Source extract START

The first step is to install Diode cli. To Install Diode cli in your project with npm or yarn, use the commands below:

npm install @inspr/diode
yarn add @inspr/diode

It is possible to install Diode globally by typing the following commands:

npm -g install @inspr/diode
yarn global add @inspr/diode

Then, Diode can be used from anyware in your system.

Quick Start

To create a new Diode project, type:

diode init AwesomeProject 

Diode will create new folder named AwesomeProject, with a preconfigured diode.yaml file for config. It also create files to support babel, jest, typescript.

An example of diode.yaml file is:

version: 0.0.0
workspaces:
  main: 
    context: packages 
    description: This is an example project for diode
    private: true 

The specs in diode.yaml sets the configuration. A brief descrition of each field is in the list:

  • version: version in root package.json
  • workspaces: every workspace it's a folder where would be packages for bundling, workspaces can be more than one
  • main: workspace name to address it in cli commands
  • context: path to packages folder relative to root (where is diode.yaml)
  • description: description
  • private: boolean - it's private package or not

After creates the project, lets enter into the new created folder/project AwesomeProject. The next step is start creating packages on it.

Now, it is necessary to install the dependencies. This process can be done running the following:

    cd AwesomeProject
    yarn install OR npm install
    diode new project1

Diode will create new folder under workspaces.main.context path, with the name provided, project1 in this tutorial. Inside this folder, it is possible to configure the files package.json, tsconfig.json and src/index.ts to be used as entry points.

If you want to create another package, just type in the root directory of the project:

diode new [name]

After that, you can start the deployment of the project. To build your project, you may want to use:

diode build [packageName]

If packageName is not provided, Diode will build all packages for all workspaces. To build a subset of the packages, you must provide the packagesNames. It is the actual package name property in the file package.json, e.g, project1 comma separated.

Source extract END

The task: Can you reproduce the Diode setup guide word for word, from "Then, Diode can" up to and including "babel, jest, typescript."?

Data records START

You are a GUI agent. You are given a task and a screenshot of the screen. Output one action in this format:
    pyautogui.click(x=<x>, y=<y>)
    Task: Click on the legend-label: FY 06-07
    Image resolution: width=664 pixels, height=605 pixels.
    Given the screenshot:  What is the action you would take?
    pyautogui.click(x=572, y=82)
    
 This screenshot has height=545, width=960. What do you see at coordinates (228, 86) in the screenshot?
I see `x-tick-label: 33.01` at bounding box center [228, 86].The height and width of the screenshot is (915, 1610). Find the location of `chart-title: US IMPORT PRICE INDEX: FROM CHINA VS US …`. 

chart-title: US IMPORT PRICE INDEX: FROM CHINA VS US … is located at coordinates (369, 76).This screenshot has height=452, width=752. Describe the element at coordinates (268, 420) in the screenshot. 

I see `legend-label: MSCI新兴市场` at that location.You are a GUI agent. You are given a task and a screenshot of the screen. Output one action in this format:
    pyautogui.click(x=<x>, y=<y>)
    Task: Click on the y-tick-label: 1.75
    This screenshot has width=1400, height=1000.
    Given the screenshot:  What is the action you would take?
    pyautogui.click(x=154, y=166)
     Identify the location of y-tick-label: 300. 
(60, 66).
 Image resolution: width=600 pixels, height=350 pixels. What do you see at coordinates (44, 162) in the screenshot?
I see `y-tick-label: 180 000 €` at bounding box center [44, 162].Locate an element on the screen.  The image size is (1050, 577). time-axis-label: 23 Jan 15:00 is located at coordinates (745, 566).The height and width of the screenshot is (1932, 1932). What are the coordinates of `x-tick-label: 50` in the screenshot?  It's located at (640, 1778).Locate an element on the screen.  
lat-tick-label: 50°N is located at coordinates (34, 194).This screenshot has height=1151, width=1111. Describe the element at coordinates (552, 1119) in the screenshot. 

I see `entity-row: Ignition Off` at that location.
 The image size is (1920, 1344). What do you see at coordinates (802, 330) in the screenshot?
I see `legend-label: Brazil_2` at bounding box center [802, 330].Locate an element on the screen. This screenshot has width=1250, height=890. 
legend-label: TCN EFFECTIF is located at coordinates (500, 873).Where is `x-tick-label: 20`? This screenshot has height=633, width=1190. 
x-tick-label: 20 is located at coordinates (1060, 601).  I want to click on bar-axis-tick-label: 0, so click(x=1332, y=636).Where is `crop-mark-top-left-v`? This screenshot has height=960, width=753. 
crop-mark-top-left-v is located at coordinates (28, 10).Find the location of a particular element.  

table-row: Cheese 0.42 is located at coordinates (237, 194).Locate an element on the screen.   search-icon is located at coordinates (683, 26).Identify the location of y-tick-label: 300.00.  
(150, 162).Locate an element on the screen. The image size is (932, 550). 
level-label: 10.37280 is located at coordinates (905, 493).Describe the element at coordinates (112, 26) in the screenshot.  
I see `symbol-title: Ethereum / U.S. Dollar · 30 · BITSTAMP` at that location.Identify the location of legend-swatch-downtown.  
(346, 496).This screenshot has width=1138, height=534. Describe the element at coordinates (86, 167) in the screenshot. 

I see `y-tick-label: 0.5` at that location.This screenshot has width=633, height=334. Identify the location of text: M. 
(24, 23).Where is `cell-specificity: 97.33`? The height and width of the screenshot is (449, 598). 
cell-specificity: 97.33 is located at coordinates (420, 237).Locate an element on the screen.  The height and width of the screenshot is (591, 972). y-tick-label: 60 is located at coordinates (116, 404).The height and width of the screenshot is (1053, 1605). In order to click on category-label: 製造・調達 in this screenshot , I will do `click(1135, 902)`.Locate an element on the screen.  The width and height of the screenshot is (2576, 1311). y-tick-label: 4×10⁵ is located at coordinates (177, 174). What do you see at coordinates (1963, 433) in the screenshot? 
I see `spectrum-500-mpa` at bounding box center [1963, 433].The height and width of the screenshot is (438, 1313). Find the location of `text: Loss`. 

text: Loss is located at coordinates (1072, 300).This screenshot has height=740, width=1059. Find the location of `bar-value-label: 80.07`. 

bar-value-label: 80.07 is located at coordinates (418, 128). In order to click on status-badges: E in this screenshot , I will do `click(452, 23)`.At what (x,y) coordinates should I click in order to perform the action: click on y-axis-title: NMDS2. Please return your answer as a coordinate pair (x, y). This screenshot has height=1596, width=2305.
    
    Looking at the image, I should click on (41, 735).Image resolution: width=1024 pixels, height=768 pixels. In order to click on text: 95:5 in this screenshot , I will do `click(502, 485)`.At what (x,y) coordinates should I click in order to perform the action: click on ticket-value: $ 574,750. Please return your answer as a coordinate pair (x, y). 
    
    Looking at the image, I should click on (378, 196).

Data records END

Your response:
Then, Diode can be used from anyware in your system.

Quick Start

To create a new Diode project, type:

diode init AwesomeProject 

Diode will create new folder named AwesomeProject, with a preconfigured diode.yaml file for config. It also create files to support babel, jest, typescript.